:: EXCERPT PROVIDED ::
━━━━━━
Posted: Jul Thu 2008 2:29 PM CDT
Do You Hate the Music Business?
“I hate the music business.” That’s what he said to me. My friend, Joe, just signed to a new label and will be putting out his first national release this fall. Turns out he is going through the early stages of “Music Business Grief” (not to be confused with the normal human stages of grief: Denial, Anger, Bargaining, Depression, and Acceptance.)
I’m sharing the “Music Biz” stages of grief just in case you ever find yourself in a contractual relationship with a record label.
STAGES OF MUSIC BUSINESS GRIEF
Stage 1–Elation
I include this as a stage, even though it’s not really the grief part at all. This is that beautiful feeling–the honeymoon, if you will. What can I say? If you are going to have a rug pulled out from under you, you’ll first have to stand on it and get comfortable.
This stage’s feelings spring from just KNOWING that you will win the music lottery. It happens up to and including the actual “signing” process. I remember being “wined and dined” by my record company execs. There were lots of mentions of how rich we would all be. I just had a memory of that scene out of “Chitty chitty Bang Bang” where the child catcher is waving lollypops.
━━━━━━
:: PROVIDED ENTRIES ::

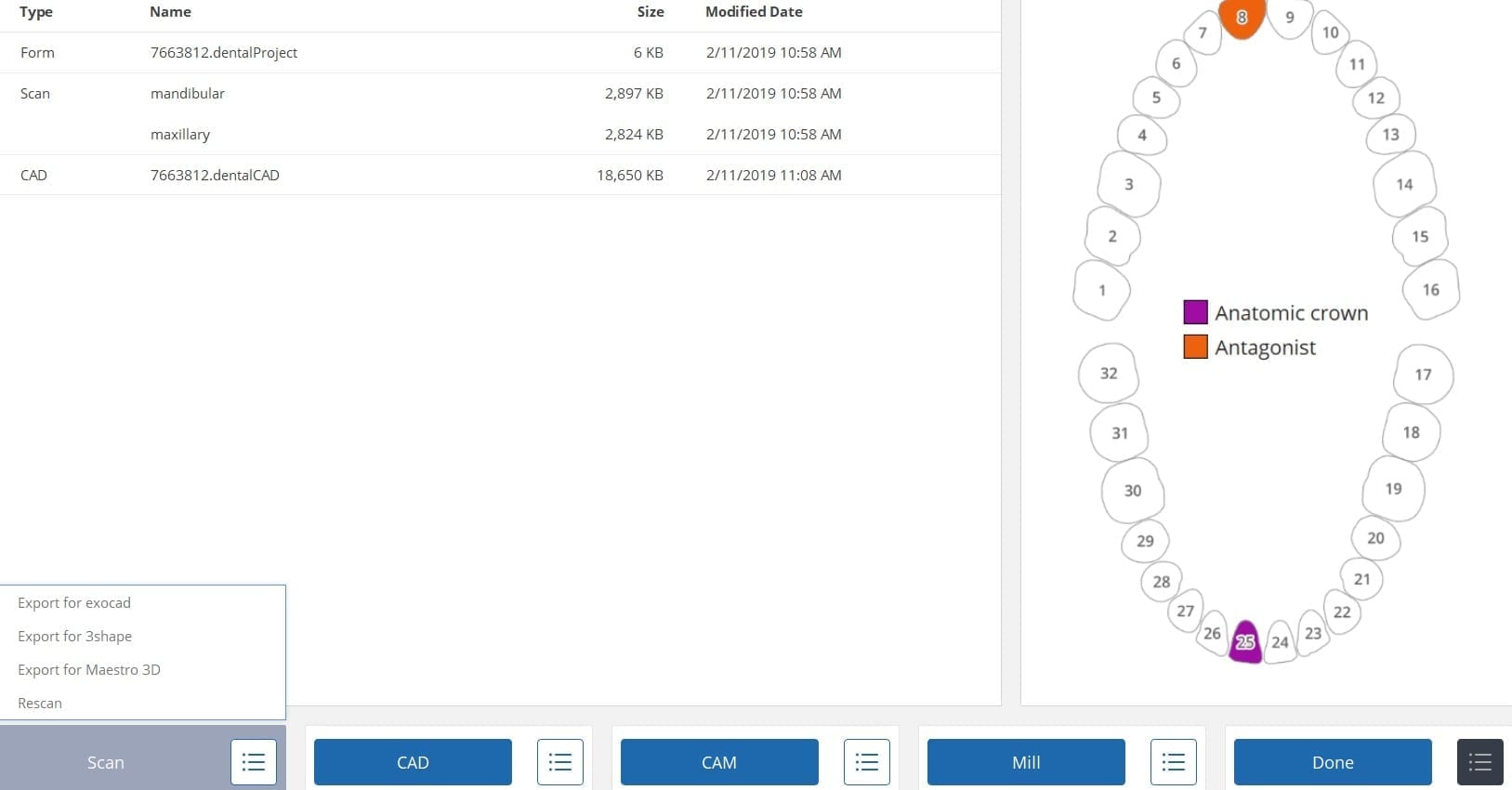This screenshot has width=1512, height=790.
Task: Choose Export for exocad
Action: (x=74, y=602)
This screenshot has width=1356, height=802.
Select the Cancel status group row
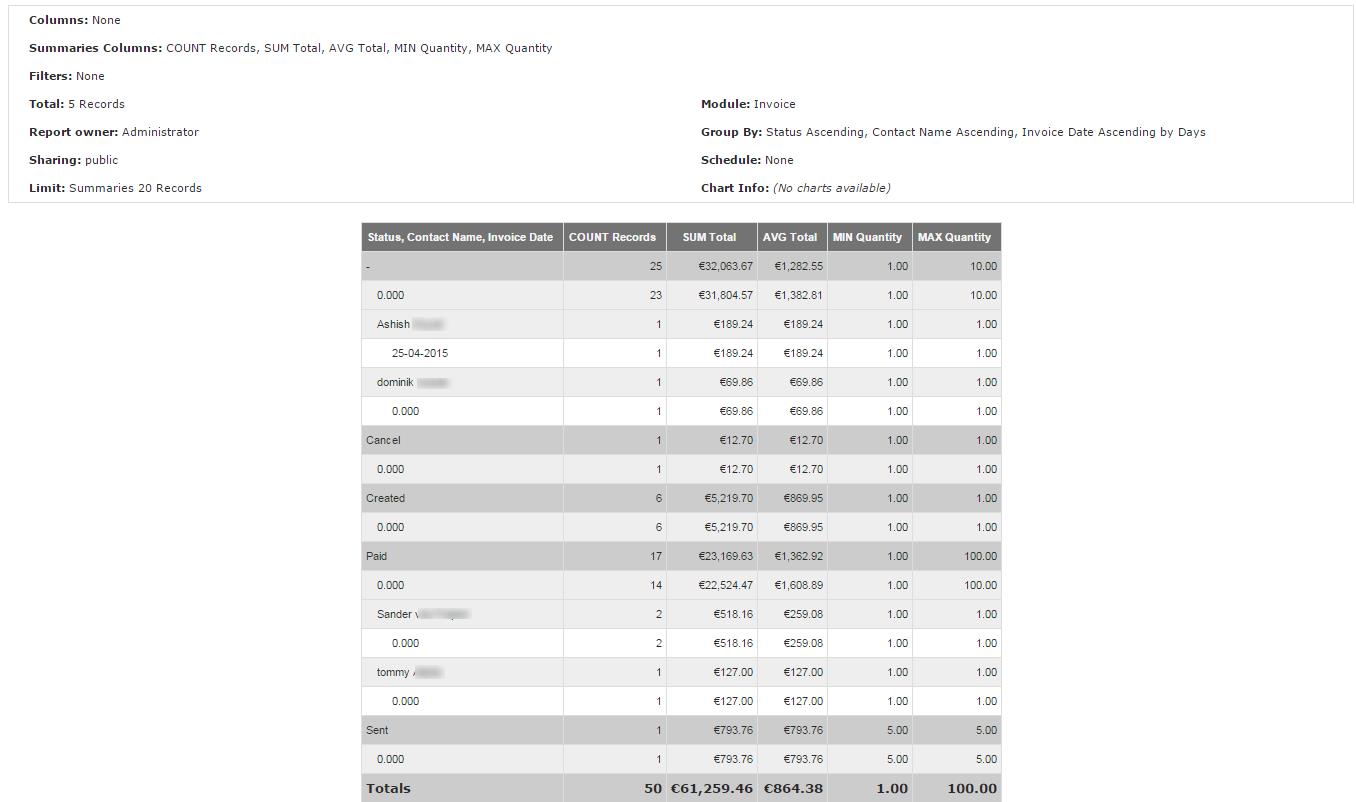coord(383,440)
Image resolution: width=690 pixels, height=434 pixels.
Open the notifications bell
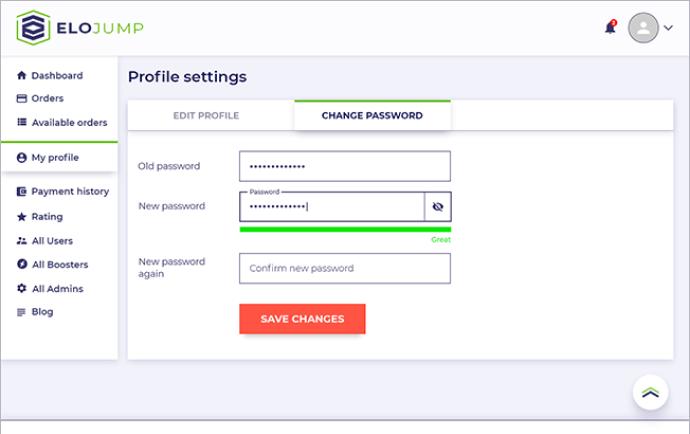click(610, 28)
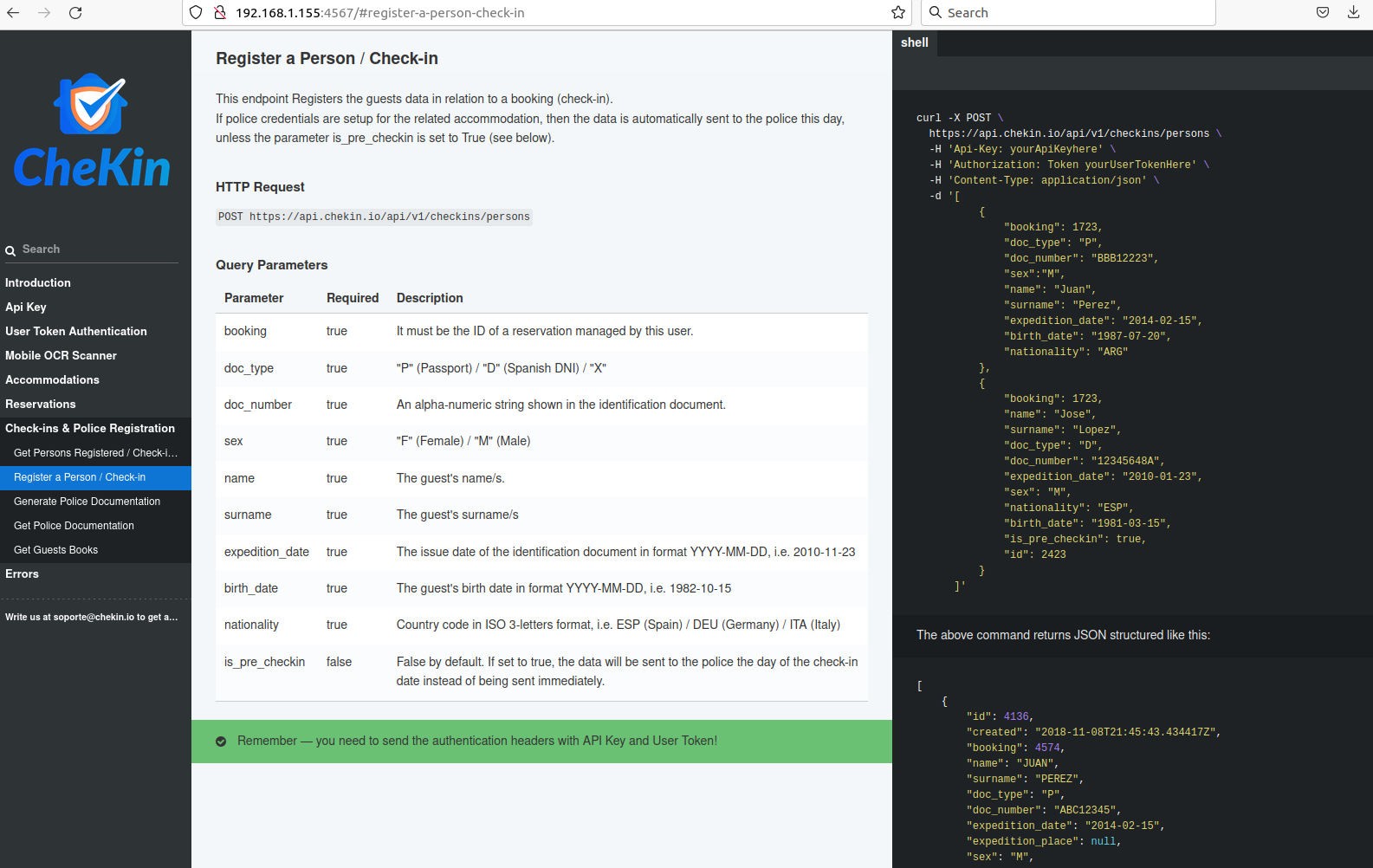Expand the Accommodations sidebar section
Screen dimensions: 1373x868
point(52,380)
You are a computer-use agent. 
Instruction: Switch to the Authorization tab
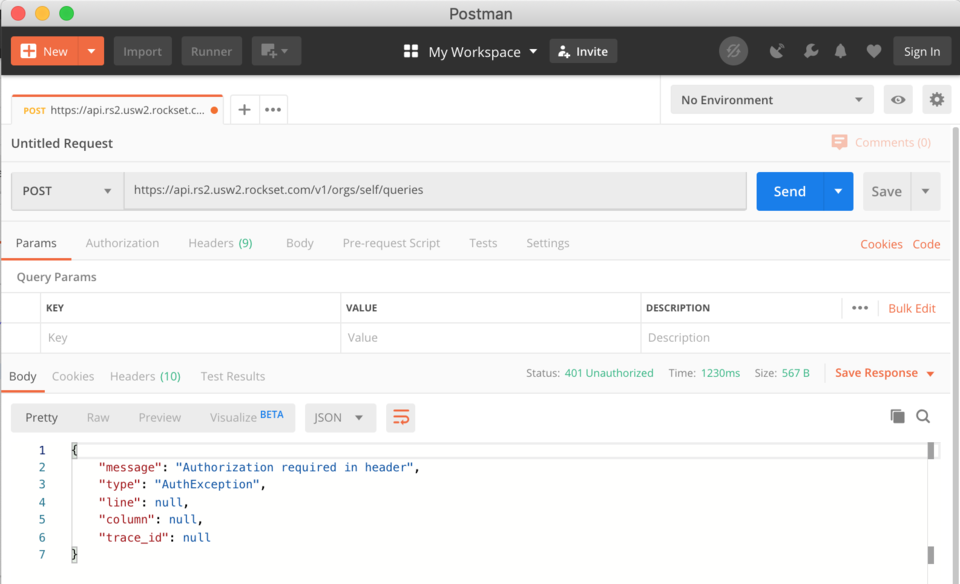[x=122, y=243]
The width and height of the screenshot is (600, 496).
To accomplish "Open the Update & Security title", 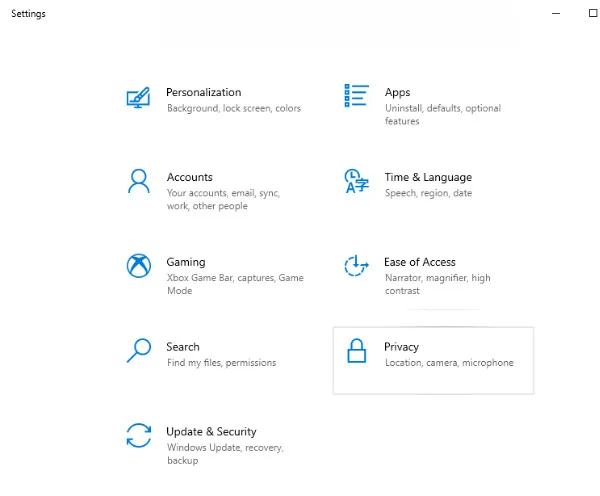I will (x=211, y=432).
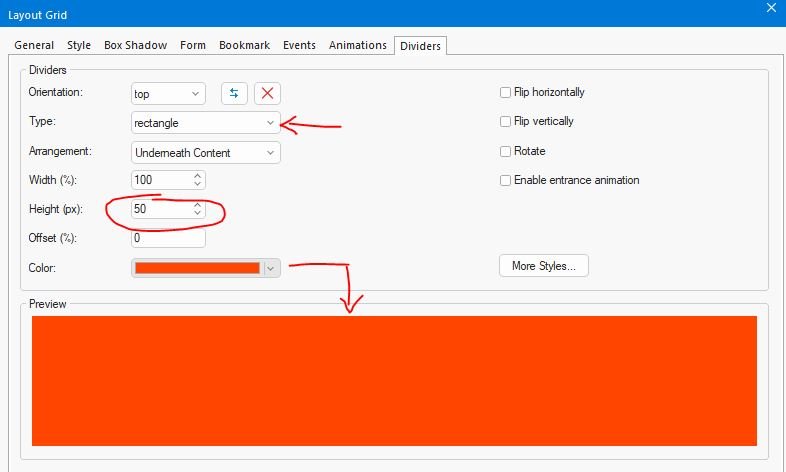Go to the Bookmark tab

pyautogui.click(x=245, y=45)
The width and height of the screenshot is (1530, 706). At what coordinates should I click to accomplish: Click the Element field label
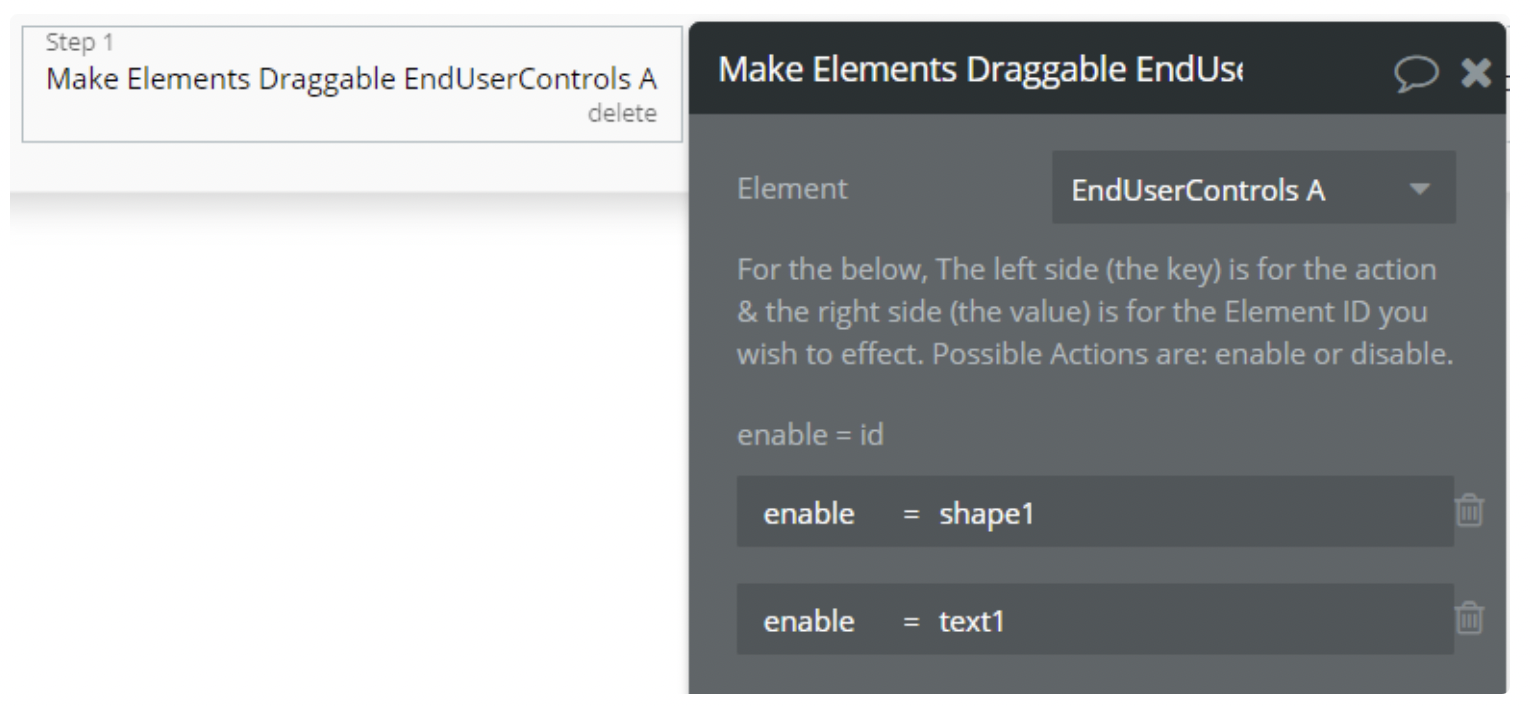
━━━━━━
:: TASKS ::
A. Answer these from the music business post:
(i) When will Joe put out his first national release?
(ii) What name does the post give to Stage 1?
(iii) What is the child catcher doing in the film scene the writer recalls?
B. Copy out the records from the start through the line that contains "coord(383,440)", leaving out the pictures.

:: SOLUTIONS TO THE EXERCISE ::
A.
(i) This fall.
(ii) Elation.
(iii) Waving lollypops.

B.
This screenshot has width=1512, height=790.
Task: Choose Export for exocad
Action: (x=74, y=602)
This screenshot has width=1356, height=802.
Select the Cancel status group row
coord(383,440)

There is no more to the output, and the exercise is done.